Stream: cds hooks
Topic: Defining request triggers
Thomas Reese (Oct 29 2018 at 21:17):
Problem: There is a need to further define CDS Hooks triggering events within a workflow to better align with clinicians’ information needs.
Rationale: Relevant to medication order entry, common steps in the process include select product, dose, frequency, route, administration instructions, and accept. The proposed CDS Hooks spec 1.0 includes medication-prescribe and order-review, which are ambiguous on which event triggers the request. This may confuse CDS implementers and EHR vendors on what data is available within the context of a request. Currently order-review workflow is defined as, “The user is in the process of reviewing a set of orders to sign.” And the medication-prescribe workflow is defined as, “The user is in the process of prescribing one or more new medications.” Medication orders are typically entered individually, and “reviewing” is not necessarily the term used for the task. Moreover, “in the process of prescribing” does not delineate the discrete step in the task. The provided medication-prescribe example (https://cds-hooks.org/hooks/medication-prescribe/) is of a context MedicationRequest (STU3) and MedicationOrder (DSTU2) with most fields populated (e.g., dose, frequency, route, administration instructions), so this does not clarify the time when a request is triggered.
Proposal: The medication-prescribe hook could be characterized as the final action (e.g., Accept) for a unique medication order task. This seems to align with the term medication-prescribe. Whereas, a medication-select hook could be characterized as selecting the medication or medication product. EHR implementers typically map Medi-Span or First DataBank lists to medications available at the institution, which allows for a medication product dropdown list.
Use case: Below is a workflow figure of each triggering event. Further information on Potential Drug-Drug Interaction CDS Hooks triggers and implementation is available at: http://hl7.org/fhir/uv/pddi/2018Sep/start.html.
PDDI-implementation-guide-CPOE-workflow-1.png
Lloyd McKenzie (Oct 29 2018 at 21:18):
I don't think it's safe to assume that those decisions will always happen in a particular order
Doug Martin (Oct 30 2018 at 11:34):
I don't think that is the point here. Certainly the initial (select) and final (commit) events are pretty much set. The intervening events could occur in pretty much any order and some not at all, but the point, I believe, is the need for more fine-grained triggers so that CDS can be more fine grained as well.
Lloyd McKenzie (Oct 30 2018 at 14:12):
Most CDS is going to need to trigger once particular combinations of these things are known. And whenever they're changed. If the intention is that you'd subscribe to all of the events that involve changing any of the fields that might impact your decision, I guess that works, but I'm not sure the end result is going to be terribly different than "receive an event any time the draft prescription is changed"

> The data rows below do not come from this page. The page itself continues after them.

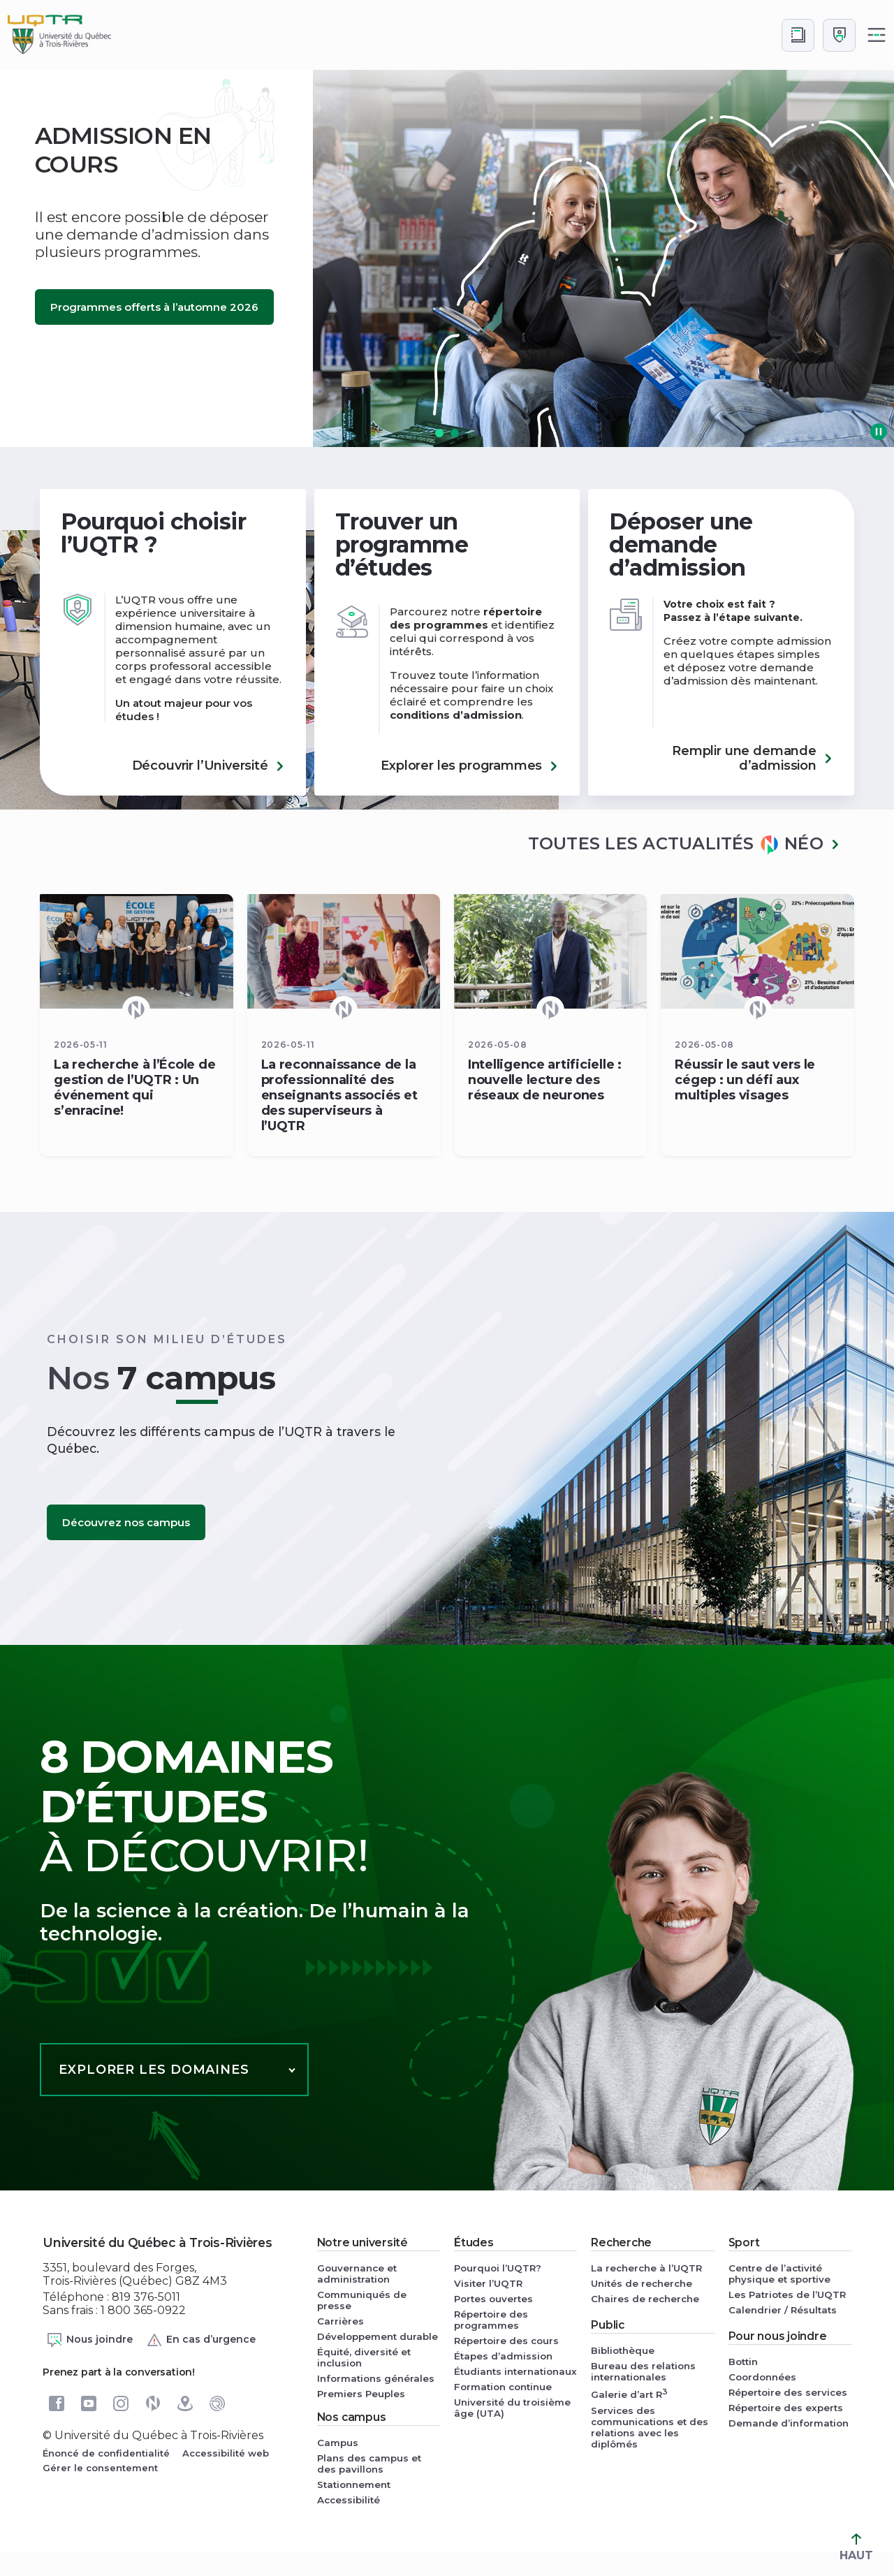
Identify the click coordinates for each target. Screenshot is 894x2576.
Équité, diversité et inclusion (364, 2357)
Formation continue (503, 2386)
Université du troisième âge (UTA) (512, 2407)
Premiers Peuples (361, 2393)
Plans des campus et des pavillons (369, 2463)
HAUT (856, 2547)
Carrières (340, 2321)
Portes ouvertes (493, 2298)
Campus (337, 2442)
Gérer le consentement (100, 2467)
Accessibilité (348, 2499)
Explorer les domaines (154, 2069)
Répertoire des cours (506, 2340)
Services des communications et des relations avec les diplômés (649, 2427)
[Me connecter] (839, 35)
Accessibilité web (225, 2453)
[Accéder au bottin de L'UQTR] (798, 35)
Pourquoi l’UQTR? (497, 2268)
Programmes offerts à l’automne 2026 (154, 307)
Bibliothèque (622, 2350)
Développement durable (377, 2336)
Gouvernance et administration (357, 2273)
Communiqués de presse (361, 2300)
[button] (439, 433)
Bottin (743, 2361)
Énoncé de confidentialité (106, 2453)
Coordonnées (762, 2377)
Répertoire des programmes (491, 2319)
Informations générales (375, 2378)
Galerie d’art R (629, 2393)
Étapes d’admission (503, 2356)
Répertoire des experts (785, 2407)
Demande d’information (788, 2423)
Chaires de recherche (645, 2298)
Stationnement (353, 2484)
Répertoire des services (787, 2392)
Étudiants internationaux (515, 2371)
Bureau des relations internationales (643, 2371)
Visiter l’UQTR (488, 2283)
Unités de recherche (641, 2283)
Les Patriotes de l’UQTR (787, 2294)
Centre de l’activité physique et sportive (779, 2273)
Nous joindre (89, 2340)
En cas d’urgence (201, 2340)
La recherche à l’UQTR (646, 2268)
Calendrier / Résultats (782, 2309)
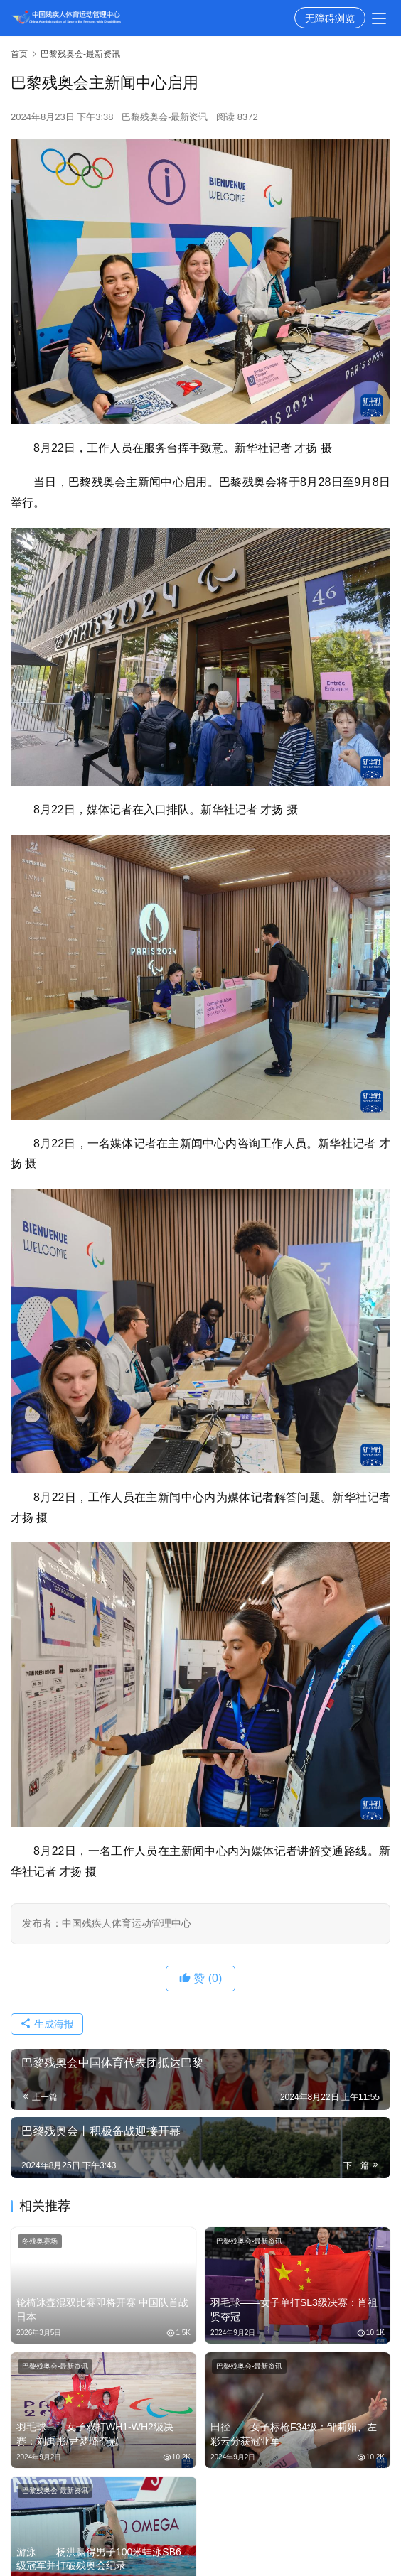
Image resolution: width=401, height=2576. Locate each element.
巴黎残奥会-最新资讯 (165, 117)
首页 (19, 54)
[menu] (379, 18)
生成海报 (47, 2024)
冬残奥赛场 (40, 2241)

Thomas Reese (Nov 01 2018 at 21:51):
Thank you @Doug Martin for the clarification and @Lloyd McKenzie for the comment. With the medication order use case, CDS can be performed and is needed at the first step of a specific order (e.g., select medication product) and at the final step (e.g., Accept). Currently, most medication CDS is only performed at the final step. The steps between will likely vary by implementation and medication, but it is fairly safe to assume the frequency, route, and administration instructions wouldn't be entered before the medication. Certain elements of the context resource (e.g., MedicationRequest) may be empty at the medication-select trigger. This is acceptable since the majority of CDS can be performed with only the medication product available. The motivation/win for this approach is to align CDS knowledge with clinician needs earlier in the task workflow.
Josh Mandel (Nov 02 2018 at 02:00):
The medication prescribe hook is intended to support calling repeatedly over the course of a prescribing action, each time being passed the full details of the prescription as far as they're known up to that point. So even if we do not model the sequence as having a particular start and end with specific steps in between, an external decision support service can still provide fine-grained advice. At least that's the theory; are you struggling to make this work successfully?
Guilherme Del Fiol (Nov 02 2018 at 15:23):
There was a lot of confusion about medication-prescribe and order-review at the last FHIR connectathon and subsequent WGM. The problem I see with "medication-prescribe" is that the definition is ambiguous. "The user is in the process of prescribing one or more new medications." Different people were interpreting this as the user selecting a medication or submitting/accepting//signing a final prescription. "order-review" is also ambiguous. First, the name and definition imply that order-review can be used with any order, not only meds. Second, "review" implies that this hook should be trigger when the clinicians is reviewing a list of orders prior to signing as opposed to when they click the "sign" button. I like @Thomas Reese proposal because it is anchored on an explicit definition of the workflow.
Another point of confusion at the connectathon is how to handle this workflow in CPOE systems, where medication orders are entered at the same time as other orders.